*PROBLEM DETAILS*. Where the listing below has a line with "Официальная Вологда (1165, 997)", write out exactly that line and every line after it, stopping after the line with "Публичные слушания (54, 904)".

*DATA IN THIS EXERCISE*.
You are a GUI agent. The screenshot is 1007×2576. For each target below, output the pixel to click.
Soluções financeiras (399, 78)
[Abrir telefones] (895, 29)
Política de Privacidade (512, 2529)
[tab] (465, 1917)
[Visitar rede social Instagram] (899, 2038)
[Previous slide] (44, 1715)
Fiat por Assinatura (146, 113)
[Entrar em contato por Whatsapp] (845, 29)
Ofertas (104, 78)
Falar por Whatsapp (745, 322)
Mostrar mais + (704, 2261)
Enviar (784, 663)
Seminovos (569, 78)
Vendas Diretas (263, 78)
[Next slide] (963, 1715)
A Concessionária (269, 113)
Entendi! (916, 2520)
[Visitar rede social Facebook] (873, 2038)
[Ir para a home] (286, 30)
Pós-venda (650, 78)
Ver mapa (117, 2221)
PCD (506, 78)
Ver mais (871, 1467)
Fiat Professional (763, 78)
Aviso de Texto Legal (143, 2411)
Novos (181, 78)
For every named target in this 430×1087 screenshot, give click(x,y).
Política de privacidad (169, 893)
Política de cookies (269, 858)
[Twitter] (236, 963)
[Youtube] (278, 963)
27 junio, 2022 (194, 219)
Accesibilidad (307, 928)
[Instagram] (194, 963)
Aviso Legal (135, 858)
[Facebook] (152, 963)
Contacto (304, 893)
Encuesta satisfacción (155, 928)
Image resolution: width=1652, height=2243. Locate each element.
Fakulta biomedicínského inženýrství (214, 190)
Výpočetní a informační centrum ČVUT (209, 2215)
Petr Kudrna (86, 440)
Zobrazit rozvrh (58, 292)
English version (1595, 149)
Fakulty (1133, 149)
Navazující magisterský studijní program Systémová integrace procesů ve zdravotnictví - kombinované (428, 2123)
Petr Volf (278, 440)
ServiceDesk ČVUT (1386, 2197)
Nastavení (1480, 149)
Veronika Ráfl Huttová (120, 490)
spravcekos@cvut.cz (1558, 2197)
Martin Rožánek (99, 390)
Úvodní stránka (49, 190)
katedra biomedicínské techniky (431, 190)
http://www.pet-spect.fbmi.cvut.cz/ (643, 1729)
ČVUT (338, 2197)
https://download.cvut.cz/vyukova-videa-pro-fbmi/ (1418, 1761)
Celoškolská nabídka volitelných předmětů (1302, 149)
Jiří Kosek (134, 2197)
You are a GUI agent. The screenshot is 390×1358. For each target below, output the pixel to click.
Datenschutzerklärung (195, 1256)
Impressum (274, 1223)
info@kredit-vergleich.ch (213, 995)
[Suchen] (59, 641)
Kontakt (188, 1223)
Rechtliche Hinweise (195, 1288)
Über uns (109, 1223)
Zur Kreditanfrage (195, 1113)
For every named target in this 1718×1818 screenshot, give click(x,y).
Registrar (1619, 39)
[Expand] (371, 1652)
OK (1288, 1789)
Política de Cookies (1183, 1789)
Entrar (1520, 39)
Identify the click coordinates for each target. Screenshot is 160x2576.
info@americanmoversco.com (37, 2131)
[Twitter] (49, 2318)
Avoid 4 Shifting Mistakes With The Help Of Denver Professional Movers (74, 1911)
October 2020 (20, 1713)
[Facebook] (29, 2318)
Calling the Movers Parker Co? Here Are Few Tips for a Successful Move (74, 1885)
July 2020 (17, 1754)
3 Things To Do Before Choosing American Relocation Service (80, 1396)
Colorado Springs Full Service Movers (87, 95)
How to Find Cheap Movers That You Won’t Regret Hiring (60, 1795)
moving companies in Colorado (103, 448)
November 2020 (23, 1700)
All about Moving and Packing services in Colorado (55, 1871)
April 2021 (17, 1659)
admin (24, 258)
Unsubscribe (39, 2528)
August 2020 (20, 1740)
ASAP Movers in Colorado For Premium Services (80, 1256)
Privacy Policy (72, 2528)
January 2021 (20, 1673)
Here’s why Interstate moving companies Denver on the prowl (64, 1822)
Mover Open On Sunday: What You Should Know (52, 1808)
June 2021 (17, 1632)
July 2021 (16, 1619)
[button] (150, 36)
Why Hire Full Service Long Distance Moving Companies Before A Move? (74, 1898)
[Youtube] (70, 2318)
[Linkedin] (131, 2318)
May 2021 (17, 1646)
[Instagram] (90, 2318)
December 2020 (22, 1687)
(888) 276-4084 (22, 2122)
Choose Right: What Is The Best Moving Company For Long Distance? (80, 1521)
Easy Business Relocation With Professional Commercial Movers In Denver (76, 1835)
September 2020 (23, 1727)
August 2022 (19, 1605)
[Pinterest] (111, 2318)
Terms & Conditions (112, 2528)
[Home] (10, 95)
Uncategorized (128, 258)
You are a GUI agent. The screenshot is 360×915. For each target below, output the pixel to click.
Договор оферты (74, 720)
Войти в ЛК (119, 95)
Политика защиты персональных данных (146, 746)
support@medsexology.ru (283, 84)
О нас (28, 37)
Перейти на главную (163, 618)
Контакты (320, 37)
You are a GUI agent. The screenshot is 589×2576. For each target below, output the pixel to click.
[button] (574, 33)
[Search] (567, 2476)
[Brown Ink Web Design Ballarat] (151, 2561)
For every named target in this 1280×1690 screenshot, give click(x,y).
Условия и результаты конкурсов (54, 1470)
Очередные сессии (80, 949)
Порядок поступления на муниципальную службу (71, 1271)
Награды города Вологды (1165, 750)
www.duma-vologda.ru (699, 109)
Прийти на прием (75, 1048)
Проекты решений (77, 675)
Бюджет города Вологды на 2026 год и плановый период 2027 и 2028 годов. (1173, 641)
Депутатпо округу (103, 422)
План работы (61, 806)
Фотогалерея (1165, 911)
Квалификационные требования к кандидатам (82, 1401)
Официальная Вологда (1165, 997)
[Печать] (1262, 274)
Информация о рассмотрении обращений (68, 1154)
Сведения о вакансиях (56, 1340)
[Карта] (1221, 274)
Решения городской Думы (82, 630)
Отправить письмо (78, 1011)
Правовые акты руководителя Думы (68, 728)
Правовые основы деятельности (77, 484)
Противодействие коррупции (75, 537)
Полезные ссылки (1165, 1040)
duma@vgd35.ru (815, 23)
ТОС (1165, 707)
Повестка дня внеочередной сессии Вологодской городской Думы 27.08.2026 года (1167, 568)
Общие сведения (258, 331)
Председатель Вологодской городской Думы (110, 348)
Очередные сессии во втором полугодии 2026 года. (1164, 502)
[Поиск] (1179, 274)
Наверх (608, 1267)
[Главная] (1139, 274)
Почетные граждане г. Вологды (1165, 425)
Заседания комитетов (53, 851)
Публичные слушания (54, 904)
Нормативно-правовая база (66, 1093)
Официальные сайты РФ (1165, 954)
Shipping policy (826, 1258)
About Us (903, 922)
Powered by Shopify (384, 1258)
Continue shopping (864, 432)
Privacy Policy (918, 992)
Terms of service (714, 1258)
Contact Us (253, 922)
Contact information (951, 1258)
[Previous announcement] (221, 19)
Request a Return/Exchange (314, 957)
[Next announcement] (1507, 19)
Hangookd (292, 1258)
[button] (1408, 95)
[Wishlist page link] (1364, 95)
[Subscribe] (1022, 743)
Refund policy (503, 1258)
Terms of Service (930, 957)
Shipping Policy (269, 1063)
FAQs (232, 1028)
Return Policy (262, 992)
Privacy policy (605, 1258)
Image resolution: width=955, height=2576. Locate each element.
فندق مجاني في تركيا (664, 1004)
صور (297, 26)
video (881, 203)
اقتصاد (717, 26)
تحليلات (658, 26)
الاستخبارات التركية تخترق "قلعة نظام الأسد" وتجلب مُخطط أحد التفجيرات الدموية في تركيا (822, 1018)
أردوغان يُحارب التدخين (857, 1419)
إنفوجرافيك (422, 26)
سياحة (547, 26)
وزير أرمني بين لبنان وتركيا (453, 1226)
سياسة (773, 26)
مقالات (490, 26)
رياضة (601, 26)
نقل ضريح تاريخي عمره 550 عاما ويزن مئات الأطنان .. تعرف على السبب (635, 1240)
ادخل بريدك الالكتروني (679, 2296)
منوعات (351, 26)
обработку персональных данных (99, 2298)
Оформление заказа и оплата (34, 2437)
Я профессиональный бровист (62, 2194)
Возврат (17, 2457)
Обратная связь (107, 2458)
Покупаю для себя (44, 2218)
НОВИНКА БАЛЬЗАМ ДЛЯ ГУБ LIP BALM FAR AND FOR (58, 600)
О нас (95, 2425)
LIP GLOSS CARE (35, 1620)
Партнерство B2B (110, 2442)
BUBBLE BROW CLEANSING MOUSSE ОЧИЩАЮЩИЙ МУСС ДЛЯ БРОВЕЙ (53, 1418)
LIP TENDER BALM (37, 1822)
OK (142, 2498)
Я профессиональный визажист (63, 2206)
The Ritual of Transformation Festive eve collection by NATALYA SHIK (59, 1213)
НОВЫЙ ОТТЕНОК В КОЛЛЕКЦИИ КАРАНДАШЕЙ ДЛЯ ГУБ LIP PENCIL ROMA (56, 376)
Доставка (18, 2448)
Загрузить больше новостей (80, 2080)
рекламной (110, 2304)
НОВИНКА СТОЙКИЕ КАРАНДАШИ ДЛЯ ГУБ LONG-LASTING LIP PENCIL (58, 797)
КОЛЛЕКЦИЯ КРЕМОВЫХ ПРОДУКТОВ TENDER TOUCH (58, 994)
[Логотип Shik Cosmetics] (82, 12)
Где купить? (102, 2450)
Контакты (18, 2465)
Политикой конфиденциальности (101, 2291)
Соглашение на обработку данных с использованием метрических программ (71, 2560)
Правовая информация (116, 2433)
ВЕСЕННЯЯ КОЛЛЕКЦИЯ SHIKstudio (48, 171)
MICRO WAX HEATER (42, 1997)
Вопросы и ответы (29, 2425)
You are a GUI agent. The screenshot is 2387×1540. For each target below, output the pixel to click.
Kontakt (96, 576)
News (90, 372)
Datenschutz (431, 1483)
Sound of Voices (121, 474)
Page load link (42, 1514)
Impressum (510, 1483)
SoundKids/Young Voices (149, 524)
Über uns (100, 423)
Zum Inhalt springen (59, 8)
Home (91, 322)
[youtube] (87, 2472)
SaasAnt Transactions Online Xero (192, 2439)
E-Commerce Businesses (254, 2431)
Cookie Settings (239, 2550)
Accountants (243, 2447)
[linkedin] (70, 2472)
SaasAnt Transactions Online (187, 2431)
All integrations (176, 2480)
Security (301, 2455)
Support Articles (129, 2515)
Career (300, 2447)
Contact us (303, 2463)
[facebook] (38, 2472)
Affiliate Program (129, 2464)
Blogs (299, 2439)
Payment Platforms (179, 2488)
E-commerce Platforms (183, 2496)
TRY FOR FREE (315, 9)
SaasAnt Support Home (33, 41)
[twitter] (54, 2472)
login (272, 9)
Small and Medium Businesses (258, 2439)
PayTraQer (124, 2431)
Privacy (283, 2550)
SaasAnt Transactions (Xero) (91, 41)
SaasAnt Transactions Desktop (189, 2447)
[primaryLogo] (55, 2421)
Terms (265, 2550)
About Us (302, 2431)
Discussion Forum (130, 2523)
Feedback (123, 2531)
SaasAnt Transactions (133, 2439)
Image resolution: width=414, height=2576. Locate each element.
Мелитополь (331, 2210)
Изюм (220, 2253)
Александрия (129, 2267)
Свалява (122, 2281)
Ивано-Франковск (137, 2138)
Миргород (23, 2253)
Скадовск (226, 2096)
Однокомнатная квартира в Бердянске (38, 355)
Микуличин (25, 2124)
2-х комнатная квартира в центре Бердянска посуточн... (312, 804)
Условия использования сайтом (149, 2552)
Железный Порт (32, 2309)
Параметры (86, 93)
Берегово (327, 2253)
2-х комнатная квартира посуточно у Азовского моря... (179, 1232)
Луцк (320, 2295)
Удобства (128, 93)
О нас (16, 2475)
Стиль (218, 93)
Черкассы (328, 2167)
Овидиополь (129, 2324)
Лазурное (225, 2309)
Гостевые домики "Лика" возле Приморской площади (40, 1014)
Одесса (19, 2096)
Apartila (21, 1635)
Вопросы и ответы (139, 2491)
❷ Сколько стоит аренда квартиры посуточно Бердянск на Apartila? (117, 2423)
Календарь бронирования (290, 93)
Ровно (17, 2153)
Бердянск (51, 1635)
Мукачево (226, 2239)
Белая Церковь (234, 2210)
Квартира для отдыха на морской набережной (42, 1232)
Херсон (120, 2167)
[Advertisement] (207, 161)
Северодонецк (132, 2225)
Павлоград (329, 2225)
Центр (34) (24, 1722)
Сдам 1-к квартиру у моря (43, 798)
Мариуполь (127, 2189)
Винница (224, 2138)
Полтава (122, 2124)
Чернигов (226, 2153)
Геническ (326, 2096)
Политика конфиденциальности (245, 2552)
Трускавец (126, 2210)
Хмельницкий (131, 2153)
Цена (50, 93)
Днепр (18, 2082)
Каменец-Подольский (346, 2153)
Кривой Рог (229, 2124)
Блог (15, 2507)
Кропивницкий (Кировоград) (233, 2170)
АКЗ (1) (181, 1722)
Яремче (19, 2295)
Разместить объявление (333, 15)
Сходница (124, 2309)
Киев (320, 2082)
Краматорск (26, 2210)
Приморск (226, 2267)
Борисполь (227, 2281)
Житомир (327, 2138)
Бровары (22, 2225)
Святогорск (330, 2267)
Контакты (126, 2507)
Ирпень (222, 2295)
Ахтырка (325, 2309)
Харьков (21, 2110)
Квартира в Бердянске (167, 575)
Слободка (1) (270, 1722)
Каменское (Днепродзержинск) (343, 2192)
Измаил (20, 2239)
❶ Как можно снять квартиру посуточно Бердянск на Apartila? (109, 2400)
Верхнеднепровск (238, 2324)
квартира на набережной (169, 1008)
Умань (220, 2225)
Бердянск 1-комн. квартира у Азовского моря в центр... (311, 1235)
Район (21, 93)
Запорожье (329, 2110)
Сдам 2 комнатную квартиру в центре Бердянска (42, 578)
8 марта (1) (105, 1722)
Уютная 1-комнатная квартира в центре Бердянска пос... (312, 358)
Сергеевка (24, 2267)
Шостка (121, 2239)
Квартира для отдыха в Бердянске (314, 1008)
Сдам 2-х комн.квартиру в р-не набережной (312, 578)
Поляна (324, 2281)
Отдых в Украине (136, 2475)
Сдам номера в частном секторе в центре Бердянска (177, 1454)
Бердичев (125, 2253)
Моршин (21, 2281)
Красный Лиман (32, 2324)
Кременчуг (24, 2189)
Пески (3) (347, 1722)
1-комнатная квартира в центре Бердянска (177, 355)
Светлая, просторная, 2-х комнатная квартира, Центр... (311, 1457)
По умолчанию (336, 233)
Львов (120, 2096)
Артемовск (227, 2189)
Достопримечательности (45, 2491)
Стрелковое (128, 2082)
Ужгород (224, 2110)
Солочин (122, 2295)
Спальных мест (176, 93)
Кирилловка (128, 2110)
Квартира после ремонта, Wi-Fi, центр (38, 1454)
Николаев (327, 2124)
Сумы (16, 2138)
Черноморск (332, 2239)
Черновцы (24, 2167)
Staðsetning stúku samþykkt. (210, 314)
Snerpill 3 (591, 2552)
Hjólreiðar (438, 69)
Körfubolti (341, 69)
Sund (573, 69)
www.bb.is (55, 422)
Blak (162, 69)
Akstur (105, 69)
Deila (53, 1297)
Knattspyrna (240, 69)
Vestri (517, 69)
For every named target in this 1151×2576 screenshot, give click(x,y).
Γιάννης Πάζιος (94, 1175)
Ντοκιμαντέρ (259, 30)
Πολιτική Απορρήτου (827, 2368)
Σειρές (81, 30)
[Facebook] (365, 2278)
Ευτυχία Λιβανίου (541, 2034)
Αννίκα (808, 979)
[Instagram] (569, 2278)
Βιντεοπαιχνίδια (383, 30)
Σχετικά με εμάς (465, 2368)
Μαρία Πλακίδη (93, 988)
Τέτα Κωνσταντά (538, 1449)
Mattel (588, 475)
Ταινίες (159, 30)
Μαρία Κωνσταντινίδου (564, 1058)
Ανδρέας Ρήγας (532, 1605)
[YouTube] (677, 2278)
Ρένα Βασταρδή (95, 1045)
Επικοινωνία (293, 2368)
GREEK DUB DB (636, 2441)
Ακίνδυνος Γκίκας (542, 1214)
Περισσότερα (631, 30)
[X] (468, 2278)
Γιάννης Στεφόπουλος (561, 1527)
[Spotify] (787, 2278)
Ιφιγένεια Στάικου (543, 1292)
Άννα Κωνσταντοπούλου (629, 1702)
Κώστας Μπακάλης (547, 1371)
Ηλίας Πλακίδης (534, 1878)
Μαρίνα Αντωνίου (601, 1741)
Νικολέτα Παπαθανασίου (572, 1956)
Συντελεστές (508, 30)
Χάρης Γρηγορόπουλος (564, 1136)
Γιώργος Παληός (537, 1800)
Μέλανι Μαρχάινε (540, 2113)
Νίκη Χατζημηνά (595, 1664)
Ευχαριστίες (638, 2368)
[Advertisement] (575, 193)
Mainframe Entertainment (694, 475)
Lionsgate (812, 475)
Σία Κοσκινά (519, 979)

*EXERCISE RESULT*.
Официальная Вологда (1165, 997)
[Печать] (1262, 274)
Информация о рассмотрении обращений (68, 1154)
Сведения о вакансиях (56, 1340)
[Карта] (1221, 274)
Решения городской Думы (82, 630)
Отправить письмо (78, 1011)
Правовые акты руководителя Думы (68, 728)
Правовые основы деятельности (77, 484)
Противодействие коррупции (75, 537)
Полезные ссылки (1165, 1040)
duma@vgd35.ru (815, 23)
ТОС (1165, 707)
Повестка дня внеочередной сессии Вологодской городской Думы 27.08.2026 года (1167, 568)
Общие сведения (258, 331)
Председатель Вологодской городской Думы (110, 348)
Очередные сессии во втором полугодии 2026 года. (1164, 502)
[Поиск] (1179, 274)
Наверх (608, 1267)
[Главная] (1139, 274)
Почетные граждане г. Вологды (1165, 425)
Заседания комитетов (53, 851)
Публичные слушания (54, 904)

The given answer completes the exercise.